Stripe Founders Say Blockchains Must Scale to 1T TPS to Support Agent-driven Commerce

Editorial portrait of a tech executive at a desk with a monitor showing blockchain nodes and a 1,000,000,000 TPS label.

Stripe co-founders Patrick and John Collison said this month that blockchain networks may need to reach roughly 1,000,000,000 transactions per second to support an economy shaped by autonomous AI agents. Their argument is that current systems simply are not built for the throughput, fee levels, and latency that machine-speed commerce would demand.

The reason this matters is Stripe’s view of “agentic commerce,” where agents negotiate, pay, and settle at machine speed, often via stablecoins. If transactions become continuous micro-payments between machines, today’s throughput and fee economics quickly become a hard ceiling rather than a minor constraint. That gap is what Stripe is using to frame the next set of infrastructure priorities for payments and crypto rails.

Why Stripe thinks demand could explode

Stripe pointed to internal signals to make the scale jump feel less theoretical. The Collisons said Stripe’s AI coding agents, referred to as “minions,” already merge more than 1,000 pull requests per week. The message is that when software agents are allowed to operate autonomously, activity multiplies fast and stays consistently high.

Stripe also anchored the forecast in its payments footprint and recent stablecoin momentum. It said it processed about $1.4 trillion in payment volume in 2024 and reported a year-on-year doubling of stablecoin volume in 2025, estimating that stablecoins could reach roughly $4.6 trillion across 1,000,000,000 transactions in the first half of 2025. Those figures are presented as early demand signals for what machine-to-machine settlement could look like when the “user” becomes an agent.

Against that backdrop, Stripe contrasted the target with today’s public chain performance. Internet Computer Protocol and Solana were cited at roughly 1,196 and 1,140 TPS respectively, while NEAR has demonstrated 1,000,000 TPS in tests, and BNB Chain has been discussed with ambitions around 20,000 TPS. Even the most optimistic numbers in that set are described as far short of what continuous machine settlement would require across throughput, latency, and fees.

Product positioning and the “payments chain” thesis

Stripe is not positioning this as a purely academic warning. The Collisons referenced an “Agentic Commerce Suite” and a “Tempo” initiative, framing them as steps toward a vertically integrated AI payments stack that spans settlement through wallets. In Stripe’s framing, the winning stack is likely the one that treats agent payments as a first-class workload, not as an edge case layered onto consumer payments.

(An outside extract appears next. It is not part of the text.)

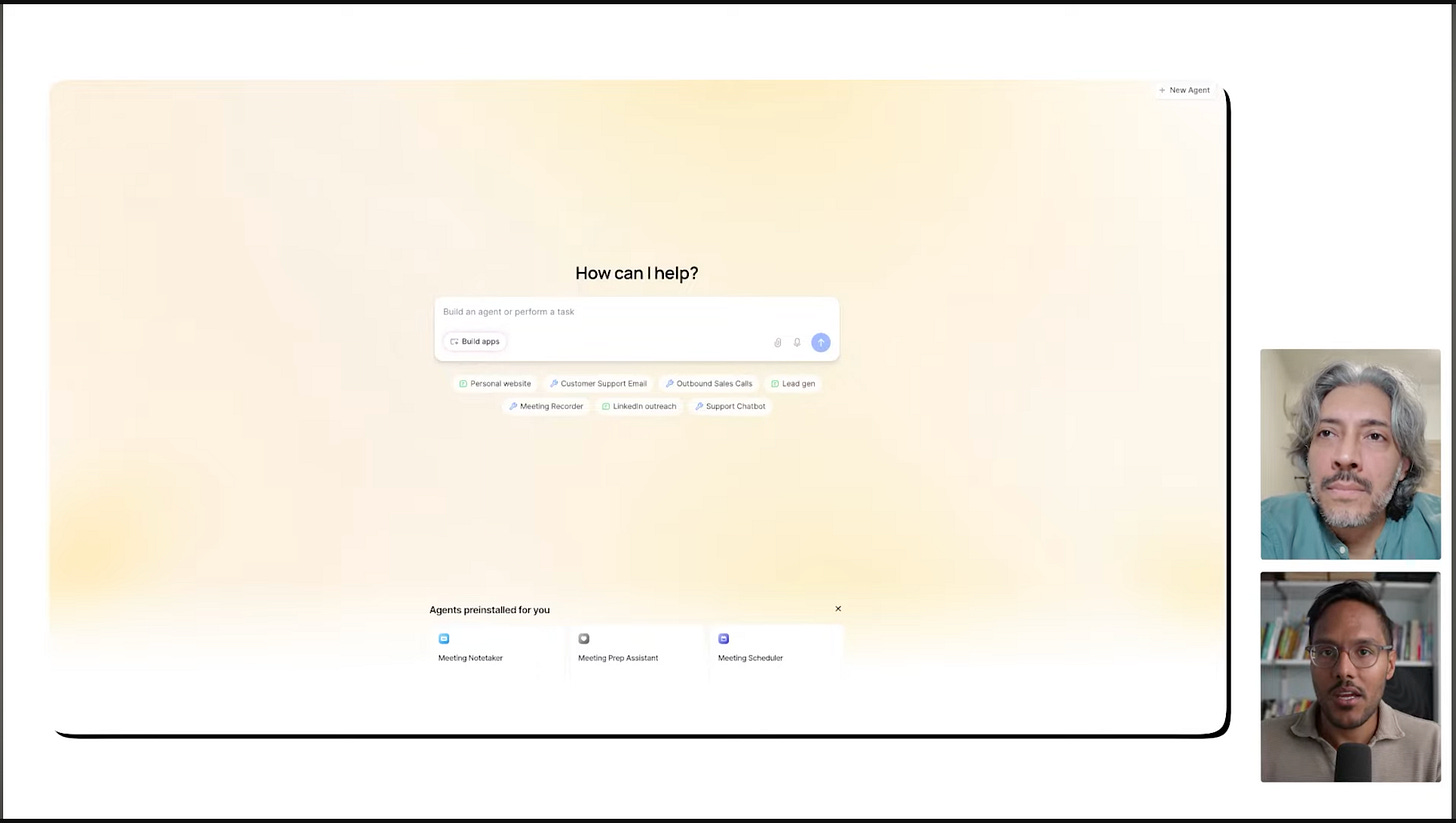Open the Meeting Scheduler agent card
This screenshot has width=1456, height=823.
(x=777, y=652)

On the technical path forward, Stripe argued that getting anywhere near the projected capacity likely requires a mix of Layer-2 scaling, sharding, and purpose-built “Payments Chains” designed specifically for high-volume, low-latency payments. The underlying thesis is that general-purpose chains may not be able to simultaneously optimize for extreme throughput, near-zero fees, and consistent subsecond settlement. The company also referenced emerging building blocks such as x402 and identity constructs described as “Know Your Agent” (KYA) as ways to support machine identities and compliance.

Operationally, Stripe’s outlook implies a different risk profile for liquidity and market infrastructure. High-frequency, low-value agent transactions would need near-zero fees and subsecond settlement to avoid friction that compounds at scale. If fees spike or latency drifts upward, agents do not “wait patiently,” they fail the transaction path and degrade the entire utility of the model. Stripe said this dynamic has been visible during memecoin congestion episodes, when delays and fees rose sharply.

What Stripe is really putting on the table is a build-versus-rebuild choice for the ecosystem. If agentic commerce emerges at the volumes it sketches, settlement and custody providers may need to redesign for throughput, latency, and interoperability rather than merely tuning existing networks. In that scenario, engineering for scale, rethinking fee economics, and integrating robust identity and compliance layers for machine actors becomes less of a roadmap item and more of a baseline requirement.